Sky-high guitar legend teams up for St Jude's performance

PUBLISHED: 17:15 11 June 2008 | UPDATED: 15:08 07 September 2010

John Williams who was once part of the band Sky has tried his hand at every kind of music and has now joined forces with another guitarist for a duo recital BY MICHAEL WHITE Back in the 60s it was flowery shirts and long hair. Now the shirts are gone,

John Williams who was once part of the band Sky has tried his hand at every kind of music and has now joined forces with another guitarist for a duo recital

BY MICHAEL WHITE

Back in the 60s it was flowery shirts and long hair. Now the shirts are gone, the hair is going, but John Williams is still, recognisably, one of the true, all-time greats of the guitar. And through a performing career that has lasted at least half a century (depending on when he's prepared to agree it began), it's extraordinary how often he's managed to reinvent himself, his image and his repertoire while staying firmly at the top.

Run through his CV and you find a man who's done everything from guest turns on the Val Doonican show (for those who remember black&white TV) to concerts with Daniel Barenboim and Jacqueline du Pre. As a child prodigy, recently arrived in Europe from Australia where he was born, he was championed by Segovia and made his name on strictly classical terms. But then he joined the "fusion" folk/rock/pop band Sky and made hit records. And since then there's scarcely been a musical byway he hasn't explored: African, American, jazz, baroque, contemporary avant-garde...you name it and John Williams will have played it.

Which is more or less what he'll be doing in St Jude's, Hampstead Garden Suburb on June 16 for one of the star dates in this year's St Jude's proms season. In fact, it's a duo recital given with another distinguished guitarist, John Etheridge, who has been Williams's regular recital partner for almost ten years. The two Johns happen to be neighbours (Williams in Belsize Village, Etheridge in South End Green) and certainly friends. When I asked them what they got out of playing together, the agreed answer was "fun" - and just as well, since they're spending much of this year on tour together.
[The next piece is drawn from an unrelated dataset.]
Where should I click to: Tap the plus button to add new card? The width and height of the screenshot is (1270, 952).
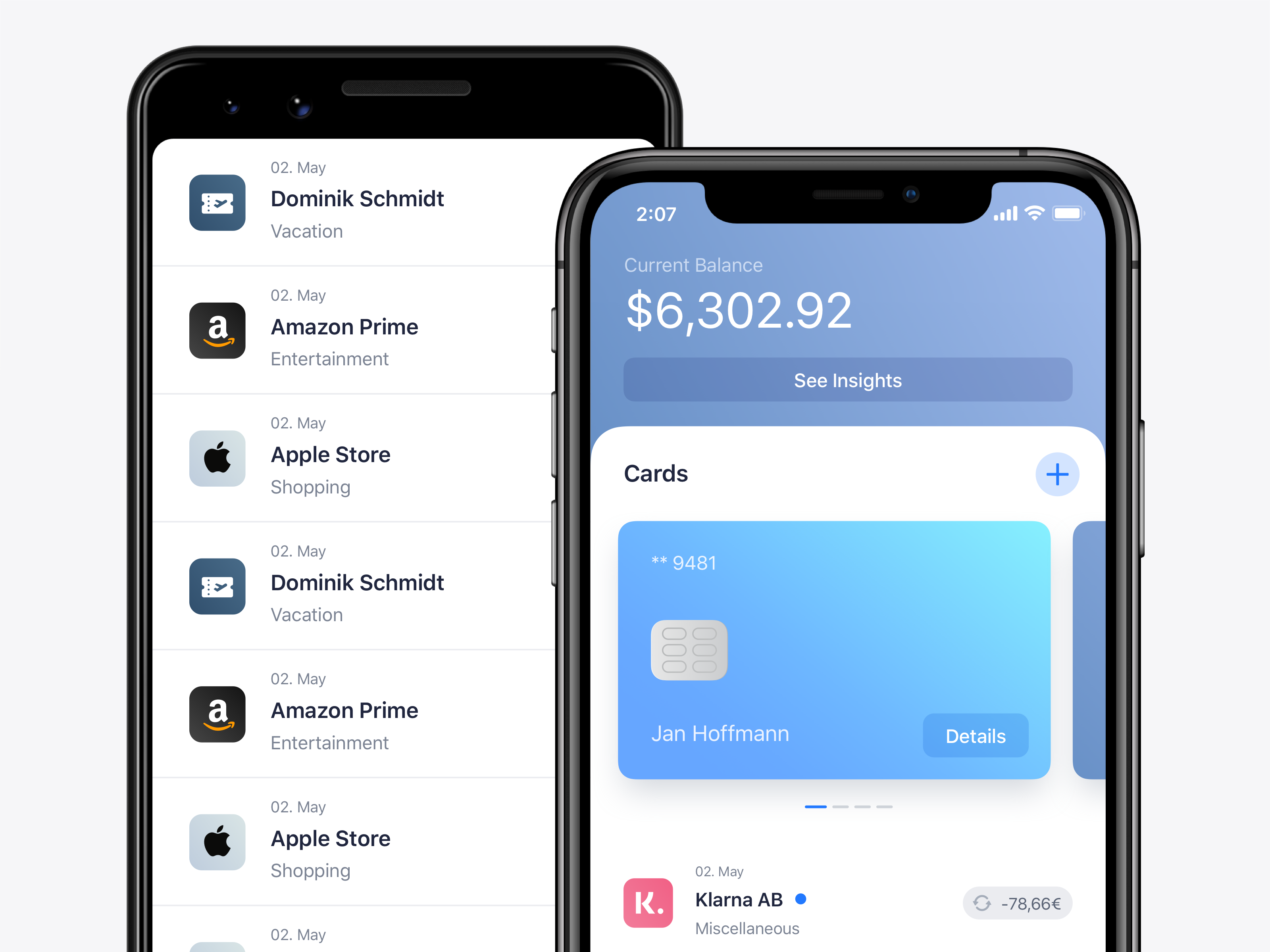[x=1058, y=475]
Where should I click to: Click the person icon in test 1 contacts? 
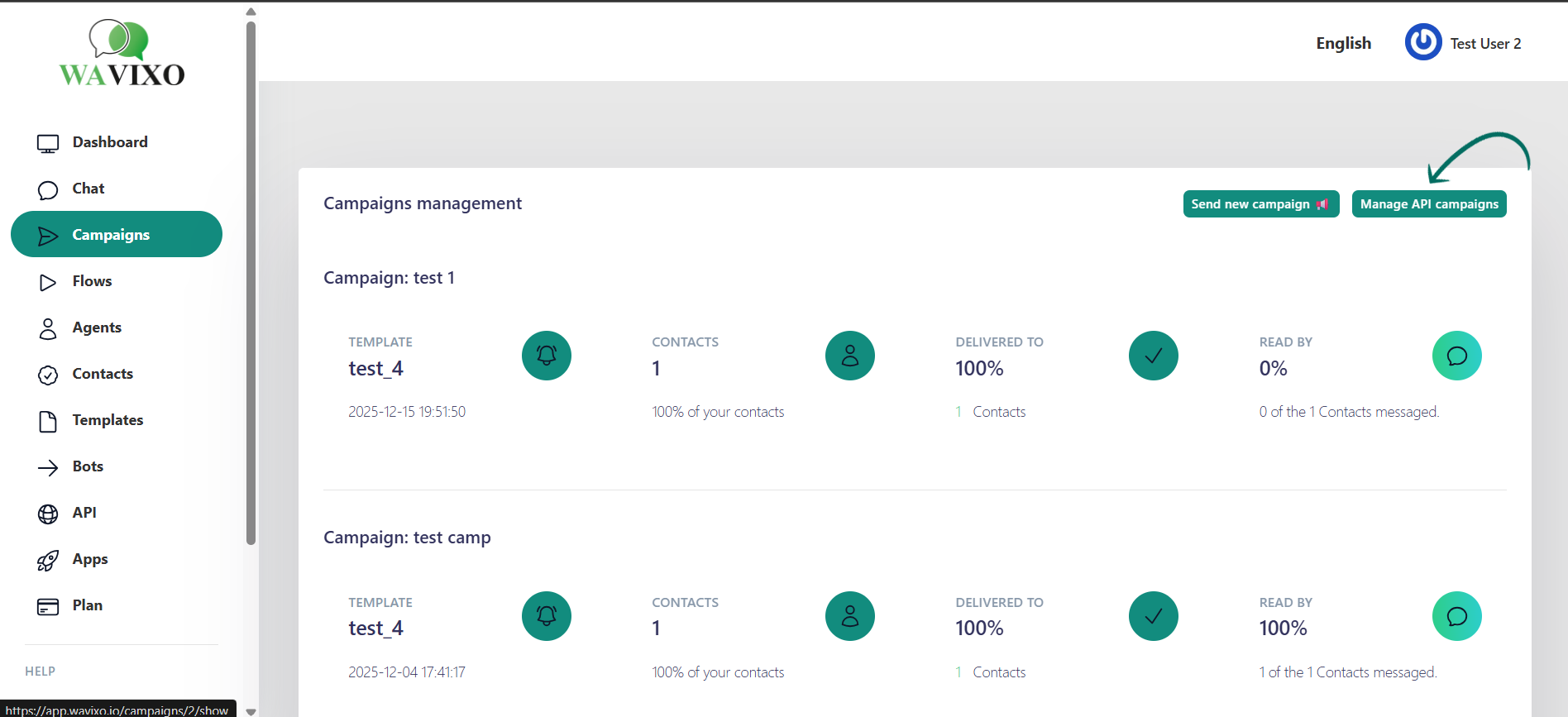849,356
But they nonetheless represent two very different schools of guitar-playing. Williams, for all his eclecticism, is essentially a classical musican, playing an acoustic instrument with nylon strings. Etheridge is essentially a jazz musician with a rock/pop background, playing some acoustic but mostly electric with steel strings. And if you wonder where they find a common ground, look out their most recent CD: a Sony release called Places Between which contains most of the music they'll be playing at St Jude's.

"It's a mixture", says Etheridge, "some arrangements, some music John and I have written ourselves or had written for us, some jazz standards - but done with no attempt to meld into the same ground. We play in a way that complements each other's diferent strengths - so, for example, I'd never try to play classical: that's his world."

"And I", says Williams, "leave the jazz improvisation to him. I could do it, probably rather badly, and it might even be fun. But I don't believe in having fun at the public's expense. What we're about here isn't 'fusion'. Most of what we play is duo music but even so - he does what he does, I do what I do, and hopefully something good comes out of the collaboration."

What's interesting there is that, for many listeners, the guitar might not seem like a collaborative instrument. In rock and pop, of course, it is. But in the classical tradition it comes standardly with the romantic image of a solo player, one foot on a box, strumming at sunset in a hacienda courtyard. And it doesn't make enough noise to compete with other instruments.

But Williams is a serial collaborator, having played with everything from orchestras to organs. He insists that the idea of the guitar as purpose-built for solos is a "complete misunderstanding".

"Go back to the historic origins and you see it was essentially used in ensembles and accompaniment - mostly of popular dance music. Like baroque lutes, guitars played first of all in consorts, and it was out of those groups that soloists emerged. Not the other way round. And the need to project a bigger sound only came in the 19th century when performing venues got bigger. Until then the guitar held its own perfectly well against other instruments."

So what about the bigger venues now?

"Oh, now I amplify the sound through speakers. I have to if I'm playing alongside something like John's electric instrument. But that doesn't make my sound electric. It's still the classical Spanish sound but with the volume turned up. That's all."

Back in the days of Sky, John Williams did in fact dabble with electric guitars, and got a lot of stick for it from classical purists who accused him of selling out.

"That was ironic", he says now, "because although Sky was successful it was never big money. If you're a super-group like Police or Wings you rake it in, but we weren't in that league. I could earn far more from a single, subsidised concerto date at the Festival Hall than I ever did on a commercial one with Sky. The overheads were huge (we had a crew of 25 on the road when we toured), the management took 20 to 40 per cent, and the remaining profits had to be divided five ways. Believe me, classical dates paid better, and whatever my reasons for doing Sky, it wasn't the money."